No Buckhead schools appeared on the state’s list of Atlanta schools facing strong suspicions of possible cheating on high-profile state tests, a school board member told residents recently.

In response to state claims raising suspicions of possible cheating at about two-thirds of the city’s elementary and middle schools, the Buckhead Council of Neighborhoods earlier this month voted to urge the Atlanta school board to hire independent auditors to investigate the allegations. A week later, on Feb. 18, the Atlanta school board did just that and initiated plans for an independent investigation.

The Atlanta Education Fund, a not-for-profit organization, will choose the outside investigator to perform the audit and will pay for the investigation. The investigation will center on schools listed by state officials as being of “severe” or “moderate” concern for cheating on the Criterion-Referenced Competency Tests. Atlanta schools Superintendent Beverly Hall welcomed the board’s decision to use an outside investigator.

New Dist. 4 APS board member Nancy Meister told the Buckhead Council of Neighborhoods on Feb. 11 that no Buckhead school appeared in the “serious” or “moderate” concerns categories. The list did include Garden Hills Elementary School as a school of “minimum concern” for 10 percent of its classes.

The state report centered on a review of erasure marks on CRCT answer sheets. The tests, taken last spring, helped determine whether schools met federal benchmarks.
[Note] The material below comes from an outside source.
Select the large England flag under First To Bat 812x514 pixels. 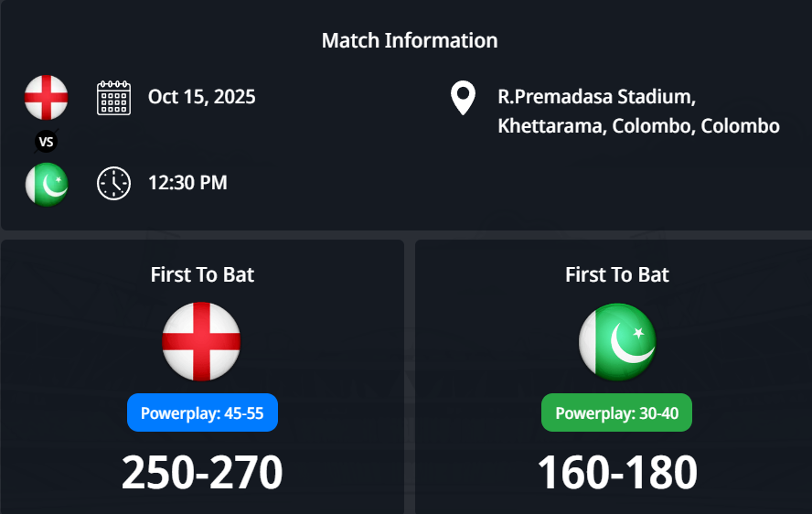click(x=201, y=341)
The state said it had “moderate concerns” if 11 percent to 24 percent of a school’s classrooms exhibited suspicious erasures on student CRCTs. “Severe” schools had suspicious erasures of 25 percent or more of classrooms, with some stretching beyond 75 percent.
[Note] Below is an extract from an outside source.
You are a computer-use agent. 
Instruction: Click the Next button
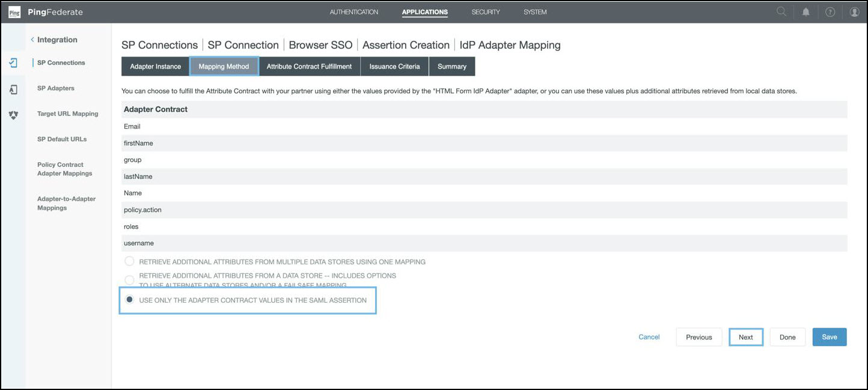(745, 337)

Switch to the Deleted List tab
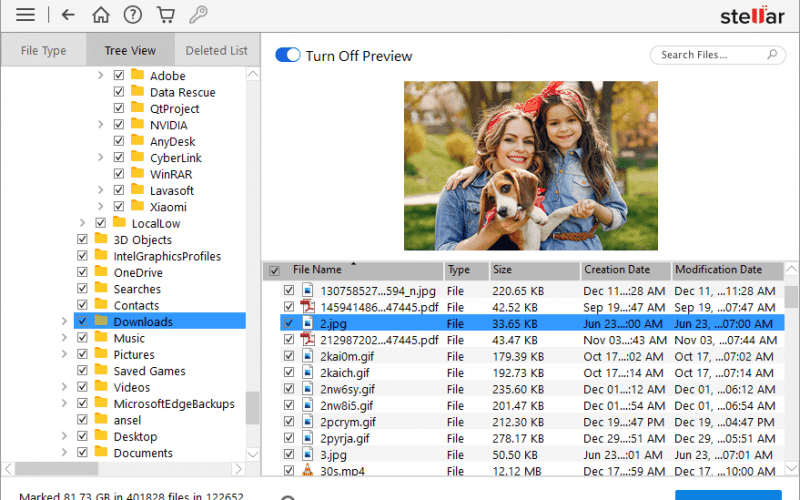click(x=216, y=51)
Atlanta had more schools flagged than any other system statewide and also had the worst suspected offenders. In one school, almost 90 percent of the classrooms were scrutinized.

At the Feb. 11 council of neighborhoods meeting, the message delivered to Meister was that Buckhead residents expect excellence in Atlanta’s public schools, considering the superintendent’s pay and the fact the system has one of the highest annual per pupil expenditures in the nation, said council education committee chairman Glen Delk, who represents the historic Brookhaven neighborhood.
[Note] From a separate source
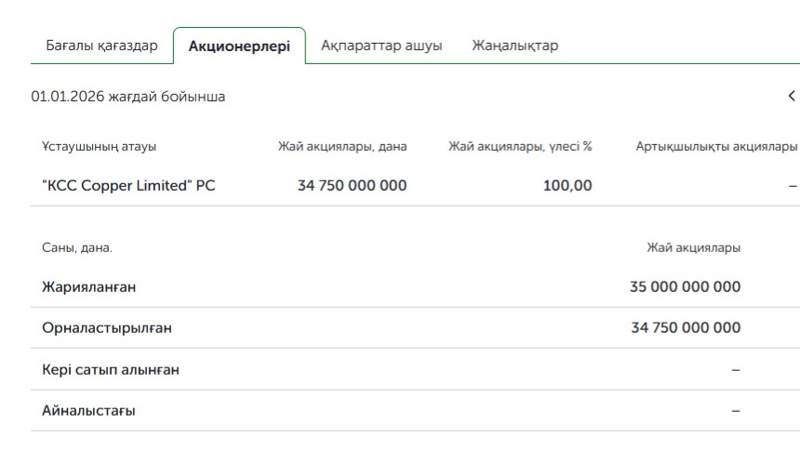Viewport: 800px width, 450px height.
Task: Go to the Жаңалықтар tab
Action: tap(515, 46)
During the meeting, Meister reported “a piece of land has been identified” for building a new high school in Buckhead, but said she could not say where it is located. “Not even my husband knows,” she said

She said has been told the new high school will require about 30 acres of land, for the school facility, sports fields, parking and other uses. The present North Atlanta High has 1,114 students and is located on just 17 acres on Northside Drive north of West Wesley.

The North Atlanta High facility is to be turned into a second Buckhead middle school to alleviate overcrowding at Sutton Middle School. Sutton is the only middle school in Buckhead that accepts students from all six Buckhead elementary schools – E. Rivers, Garden Hills, Bolton Academy, Morris Brandon, Jackson and Sarah Smith.

Sutton Middle has a planned capacity of 1,040. That was exceeded this year with an enrollment of approximately 1,052. Next school year it is expected to climb to 1,169 students and to 1,340 in the 2011-2012 school year. “We are fortunate our school enrollments are growing,” she added.

Meister told the BCN meeting that there is discussion of splitting students between Sutton and the new middle school by classes rather than districting by where they live in Buckhead.

She said there are no potential new elementary schools planned at this time. Three elementary schools have been expanded recently, at a total cost of about $30 million.